Show that for this value of \(a\) there is a unique real solution to the equation \(f (x) = 0\) .
Markscheme
\(f(a) = 4{a^3} + 2{a^2} - 7a = - 10\) M1
\(4{a^3} + 2{a^2} - 7a + 10 = 0\)
\(\left( {a + 2} \right)\left( {4{a^2} - 6a + 5} \right) = 0\) or sketch or GDC (M1)
\(a = - 2\) A1
[3 marks]
substituting \(a = - 2\) into \(f (x)\)
\(f(x) = 4{x^3} - 4x + 14 = 0\) A1
EITHER
graph showing unique solution which is indicated (must include max and min) R1
OR
convincing argument that only one of the solutions is real R1
(−1.74, 0.868 ±1.12i)
[5 marks]
Examiners report
Candidates found this question surprisingly challenging. The most straightforward approach was use of the Remainder Theorem but a significant number of candidates seemed unaware of this technique. This lack of knowledge led many candidates to attempt an algebraically laborious use of long division. In (b) a number of candidates did not seem to appreciate the significance of the word unique and hence found it difficult to provide sufficient detail to make a meaningful argument. However, most candidates did recognize that they needed a technological approach when attempting (b).

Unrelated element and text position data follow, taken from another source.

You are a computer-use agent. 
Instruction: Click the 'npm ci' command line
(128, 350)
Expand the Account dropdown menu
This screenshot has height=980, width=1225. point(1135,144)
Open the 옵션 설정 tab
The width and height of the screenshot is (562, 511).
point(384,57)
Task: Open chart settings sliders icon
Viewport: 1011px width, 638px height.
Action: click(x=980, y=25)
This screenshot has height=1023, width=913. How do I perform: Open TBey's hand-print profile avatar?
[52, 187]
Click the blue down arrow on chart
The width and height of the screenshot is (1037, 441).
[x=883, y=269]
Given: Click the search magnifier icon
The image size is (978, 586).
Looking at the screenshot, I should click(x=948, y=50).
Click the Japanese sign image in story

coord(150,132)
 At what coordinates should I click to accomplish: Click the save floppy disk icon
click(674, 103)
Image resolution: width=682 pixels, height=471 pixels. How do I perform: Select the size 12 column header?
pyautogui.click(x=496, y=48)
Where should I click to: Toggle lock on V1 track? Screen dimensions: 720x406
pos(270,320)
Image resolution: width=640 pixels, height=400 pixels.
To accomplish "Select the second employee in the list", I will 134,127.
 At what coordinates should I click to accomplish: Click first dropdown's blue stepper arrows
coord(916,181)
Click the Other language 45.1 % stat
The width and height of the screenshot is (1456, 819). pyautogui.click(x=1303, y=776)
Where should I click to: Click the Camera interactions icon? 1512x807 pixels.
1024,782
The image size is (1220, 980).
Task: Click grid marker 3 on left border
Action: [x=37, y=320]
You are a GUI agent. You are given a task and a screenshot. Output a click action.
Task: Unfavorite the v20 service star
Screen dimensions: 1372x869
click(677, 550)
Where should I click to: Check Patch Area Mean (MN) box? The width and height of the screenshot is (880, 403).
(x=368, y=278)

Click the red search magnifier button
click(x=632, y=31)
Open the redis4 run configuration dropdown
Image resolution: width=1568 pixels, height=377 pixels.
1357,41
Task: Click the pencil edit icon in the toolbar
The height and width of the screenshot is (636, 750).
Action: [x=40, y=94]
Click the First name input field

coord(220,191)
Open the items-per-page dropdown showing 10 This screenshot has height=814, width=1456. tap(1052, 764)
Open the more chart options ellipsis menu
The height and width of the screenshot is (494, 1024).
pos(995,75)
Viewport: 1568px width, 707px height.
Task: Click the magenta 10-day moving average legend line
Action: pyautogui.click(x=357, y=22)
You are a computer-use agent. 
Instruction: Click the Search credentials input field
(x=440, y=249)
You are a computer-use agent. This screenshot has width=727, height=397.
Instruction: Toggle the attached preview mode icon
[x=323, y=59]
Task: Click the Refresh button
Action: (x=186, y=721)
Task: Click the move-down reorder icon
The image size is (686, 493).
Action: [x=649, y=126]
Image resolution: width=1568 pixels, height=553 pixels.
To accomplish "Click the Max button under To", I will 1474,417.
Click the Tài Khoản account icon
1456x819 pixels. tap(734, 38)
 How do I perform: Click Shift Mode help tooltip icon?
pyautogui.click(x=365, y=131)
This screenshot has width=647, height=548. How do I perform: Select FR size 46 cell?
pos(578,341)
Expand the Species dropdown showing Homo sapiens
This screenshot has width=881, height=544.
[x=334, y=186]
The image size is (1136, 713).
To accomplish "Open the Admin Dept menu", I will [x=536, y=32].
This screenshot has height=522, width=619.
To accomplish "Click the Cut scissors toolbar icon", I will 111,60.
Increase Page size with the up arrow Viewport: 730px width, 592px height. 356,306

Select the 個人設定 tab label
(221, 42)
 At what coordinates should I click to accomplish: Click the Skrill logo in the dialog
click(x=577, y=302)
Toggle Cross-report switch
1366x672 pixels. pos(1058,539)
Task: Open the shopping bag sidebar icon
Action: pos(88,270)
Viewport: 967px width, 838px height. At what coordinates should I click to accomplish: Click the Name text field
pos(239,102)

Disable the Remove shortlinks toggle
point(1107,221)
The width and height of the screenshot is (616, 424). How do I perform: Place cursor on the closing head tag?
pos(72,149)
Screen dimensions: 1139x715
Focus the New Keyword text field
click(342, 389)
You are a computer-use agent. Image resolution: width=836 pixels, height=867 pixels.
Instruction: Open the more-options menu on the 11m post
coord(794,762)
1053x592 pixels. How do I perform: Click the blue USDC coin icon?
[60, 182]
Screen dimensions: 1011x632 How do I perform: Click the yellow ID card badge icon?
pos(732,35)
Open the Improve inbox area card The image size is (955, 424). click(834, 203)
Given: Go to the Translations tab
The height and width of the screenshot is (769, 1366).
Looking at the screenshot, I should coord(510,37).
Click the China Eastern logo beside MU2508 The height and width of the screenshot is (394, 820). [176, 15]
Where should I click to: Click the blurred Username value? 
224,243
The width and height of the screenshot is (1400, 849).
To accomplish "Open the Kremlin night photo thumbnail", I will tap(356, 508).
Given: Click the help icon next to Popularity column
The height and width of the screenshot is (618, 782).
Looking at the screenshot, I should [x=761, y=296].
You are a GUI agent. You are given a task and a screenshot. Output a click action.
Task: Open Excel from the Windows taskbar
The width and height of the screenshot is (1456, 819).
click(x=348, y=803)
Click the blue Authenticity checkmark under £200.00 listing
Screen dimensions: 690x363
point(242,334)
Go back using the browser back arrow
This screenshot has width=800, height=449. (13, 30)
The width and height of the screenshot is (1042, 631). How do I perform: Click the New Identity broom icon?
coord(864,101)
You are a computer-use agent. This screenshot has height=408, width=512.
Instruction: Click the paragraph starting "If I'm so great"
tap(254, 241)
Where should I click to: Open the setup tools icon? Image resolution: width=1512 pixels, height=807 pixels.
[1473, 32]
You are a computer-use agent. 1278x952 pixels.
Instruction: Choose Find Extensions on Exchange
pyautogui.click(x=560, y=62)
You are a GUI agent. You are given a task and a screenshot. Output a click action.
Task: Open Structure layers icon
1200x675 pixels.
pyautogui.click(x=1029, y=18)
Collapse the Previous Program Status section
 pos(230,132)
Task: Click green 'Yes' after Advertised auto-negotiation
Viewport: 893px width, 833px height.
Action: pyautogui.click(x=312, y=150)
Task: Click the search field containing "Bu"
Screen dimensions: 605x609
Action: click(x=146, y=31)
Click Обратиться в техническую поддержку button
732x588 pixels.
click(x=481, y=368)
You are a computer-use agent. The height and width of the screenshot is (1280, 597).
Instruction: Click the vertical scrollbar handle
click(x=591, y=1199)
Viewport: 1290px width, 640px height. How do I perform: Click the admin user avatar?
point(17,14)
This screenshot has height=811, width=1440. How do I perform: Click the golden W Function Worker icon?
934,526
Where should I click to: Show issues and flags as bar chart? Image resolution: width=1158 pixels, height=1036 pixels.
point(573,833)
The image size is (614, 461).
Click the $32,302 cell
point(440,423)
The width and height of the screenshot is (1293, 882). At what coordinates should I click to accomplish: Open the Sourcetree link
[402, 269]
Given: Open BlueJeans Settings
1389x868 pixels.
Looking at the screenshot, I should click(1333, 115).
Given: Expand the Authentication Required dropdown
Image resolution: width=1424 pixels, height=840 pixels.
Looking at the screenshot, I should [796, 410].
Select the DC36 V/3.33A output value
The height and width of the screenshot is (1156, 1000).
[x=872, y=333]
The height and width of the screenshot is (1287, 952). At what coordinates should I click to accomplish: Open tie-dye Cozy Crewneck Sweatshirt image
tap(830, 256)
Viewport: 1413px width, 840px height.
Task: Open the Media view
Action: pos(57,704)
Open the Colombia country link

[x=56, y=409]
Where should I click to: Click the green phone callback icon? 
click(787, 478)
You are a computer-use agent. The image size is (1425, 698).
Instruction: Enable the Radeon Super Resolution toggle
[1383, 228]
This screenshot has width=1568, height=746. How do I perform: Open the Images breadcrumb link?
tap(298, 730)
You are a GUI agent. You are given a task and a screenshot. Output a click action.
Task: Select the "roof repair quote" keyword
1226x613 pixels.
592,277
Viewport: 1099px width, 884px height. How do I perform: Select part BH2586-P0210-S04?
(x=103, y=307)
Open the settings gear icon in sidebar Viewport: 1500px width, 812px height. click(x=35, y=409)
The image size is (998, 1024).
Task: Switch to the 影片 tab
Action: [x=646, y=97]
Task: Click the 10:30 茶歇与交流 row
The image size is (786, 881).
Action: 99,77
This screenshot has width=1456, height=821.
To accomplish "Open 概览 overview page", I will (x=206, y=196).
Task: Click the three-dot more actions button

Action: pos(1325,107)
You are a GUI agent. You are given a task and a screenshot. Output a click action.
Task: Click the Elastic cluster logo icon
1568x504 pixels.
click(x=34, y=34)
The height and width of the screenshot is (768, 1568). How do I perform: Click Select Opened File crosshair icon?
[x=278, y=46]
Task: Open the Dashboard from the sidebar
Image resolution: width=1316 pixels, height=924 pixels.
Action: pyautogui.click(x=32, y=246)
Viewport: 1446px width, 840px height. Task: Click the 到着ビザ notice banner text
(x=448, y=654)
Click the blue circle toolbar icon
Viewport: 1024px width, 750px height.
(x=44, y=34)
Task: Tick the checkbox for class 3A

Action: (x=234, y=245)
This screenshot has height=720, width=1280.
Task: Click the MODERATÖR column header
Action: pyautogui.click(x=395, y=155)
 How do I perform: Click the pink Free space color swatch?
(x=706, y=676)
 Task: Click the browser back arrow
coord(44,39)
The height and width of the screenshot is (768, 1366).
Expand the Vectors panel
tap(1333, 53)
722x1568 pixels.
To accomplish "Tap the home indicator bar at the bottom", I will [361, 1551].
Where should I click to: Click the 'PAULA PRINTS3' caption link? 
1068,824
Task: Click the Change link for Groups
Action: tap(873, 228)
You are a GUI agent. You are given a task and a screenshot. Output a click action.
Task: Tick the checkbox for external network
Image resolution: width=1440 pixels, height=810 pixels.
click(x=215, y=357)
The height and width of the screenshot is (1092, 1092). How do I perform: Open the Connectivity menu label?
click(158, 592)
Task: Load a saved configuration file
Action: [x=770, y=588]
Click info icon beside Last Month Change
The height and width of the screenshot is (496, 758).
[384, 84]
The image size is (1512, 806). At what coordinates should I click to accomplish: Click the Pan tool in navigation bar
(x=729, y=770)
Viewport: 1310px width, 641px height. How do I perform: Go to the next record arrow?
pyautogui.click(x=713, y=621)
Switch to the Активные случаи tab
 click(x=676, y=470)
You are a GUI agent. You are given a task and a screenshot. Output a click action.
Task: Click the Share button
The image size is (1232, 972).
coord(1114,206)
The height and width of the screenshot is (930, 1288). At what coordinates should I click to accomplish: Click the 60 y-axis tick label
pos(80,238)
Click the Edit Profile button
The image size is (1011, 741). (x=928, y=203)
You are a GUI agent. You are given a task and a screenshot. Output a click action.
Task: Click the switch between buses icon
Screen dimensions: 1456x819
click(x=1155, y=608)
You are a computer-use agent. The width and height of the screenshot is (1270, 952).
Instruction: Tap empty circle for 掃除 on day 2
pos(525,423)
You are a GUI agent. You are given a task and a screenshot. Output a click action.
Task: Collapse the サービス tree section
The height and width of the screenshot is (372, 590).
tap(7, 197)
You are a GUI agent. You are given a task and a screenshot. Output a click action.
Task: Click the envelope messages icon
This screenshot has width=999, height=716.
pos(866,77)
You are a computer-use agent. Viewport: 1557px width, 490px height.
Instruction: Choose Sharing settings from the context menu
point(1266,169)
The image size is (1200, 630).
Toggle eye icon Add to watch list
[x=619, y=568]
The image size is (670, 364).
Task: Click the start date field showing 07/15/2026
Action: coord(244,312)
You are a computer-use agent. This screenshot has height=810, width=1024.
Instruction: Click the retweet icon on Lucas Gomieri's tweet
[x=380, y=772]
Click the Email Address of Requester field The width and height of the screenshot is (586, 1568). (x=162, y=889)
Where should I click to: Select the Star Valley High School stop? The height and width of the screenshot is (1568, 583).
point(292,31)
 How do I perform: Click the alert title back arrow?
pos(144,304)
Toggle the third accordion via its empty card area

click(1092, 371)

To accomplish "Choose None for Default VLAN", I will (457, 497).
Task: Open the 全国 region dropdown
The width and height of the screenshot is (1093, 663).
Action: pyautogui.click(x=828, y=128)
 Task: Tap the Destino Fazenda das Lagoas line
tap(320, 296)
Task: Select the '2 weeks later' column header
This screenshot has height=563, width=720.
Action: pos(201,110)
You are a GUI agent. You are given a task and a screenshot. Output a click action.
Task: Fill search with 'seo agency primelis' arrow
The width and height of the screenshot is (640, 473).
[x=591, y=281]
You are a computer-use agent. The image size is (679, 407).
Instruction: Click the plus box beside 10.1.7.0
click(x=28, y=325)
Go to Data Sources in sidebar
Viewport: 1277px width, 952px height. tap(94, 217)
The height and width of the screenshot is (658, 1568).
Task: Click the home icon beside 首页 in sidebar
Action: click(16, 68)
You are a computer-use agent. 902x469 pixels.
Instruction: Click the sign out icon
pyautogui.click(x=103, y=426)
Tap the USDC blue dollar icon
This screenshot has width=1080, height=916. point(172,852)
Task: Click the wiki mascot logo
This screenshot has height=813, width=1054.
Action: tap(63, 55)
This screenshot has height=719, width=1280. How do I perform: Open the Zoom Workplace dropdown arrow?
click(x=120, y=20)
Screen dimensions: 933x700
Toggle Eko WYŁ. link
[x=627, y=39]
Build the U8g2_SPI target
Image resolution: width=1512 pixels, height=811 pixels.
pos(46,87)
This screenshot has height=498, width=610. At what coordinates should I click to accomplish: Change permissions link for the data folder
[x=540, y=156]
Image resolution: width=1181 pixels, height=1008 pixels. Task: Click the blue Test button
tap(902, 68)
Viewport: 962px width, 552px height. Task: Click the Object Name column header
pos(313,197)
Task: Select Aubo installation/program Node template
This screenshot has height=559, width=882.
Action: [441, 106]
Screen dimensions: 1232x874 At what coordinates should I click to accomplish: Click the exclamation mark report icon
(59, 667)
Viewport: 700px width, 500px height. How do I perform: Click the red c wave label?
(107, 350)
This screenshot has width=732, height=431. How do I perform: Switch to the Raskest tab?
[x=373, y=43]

Candidates found this question surprisingly challenging. The most straightforward approach was use of the Remainder Theorem but a significant number of candidates seemed unaware of this technique. This lack of knowledge led many candidates to attempt an algebraically laborious use of long division. In (b) a number of candidates did not seem to appreciate the significance of the word unique and hence found it difficult to provide sufficient detail to make a meaningful argument. However, most candidates did recognize that they needed a technological approach when attempting (b).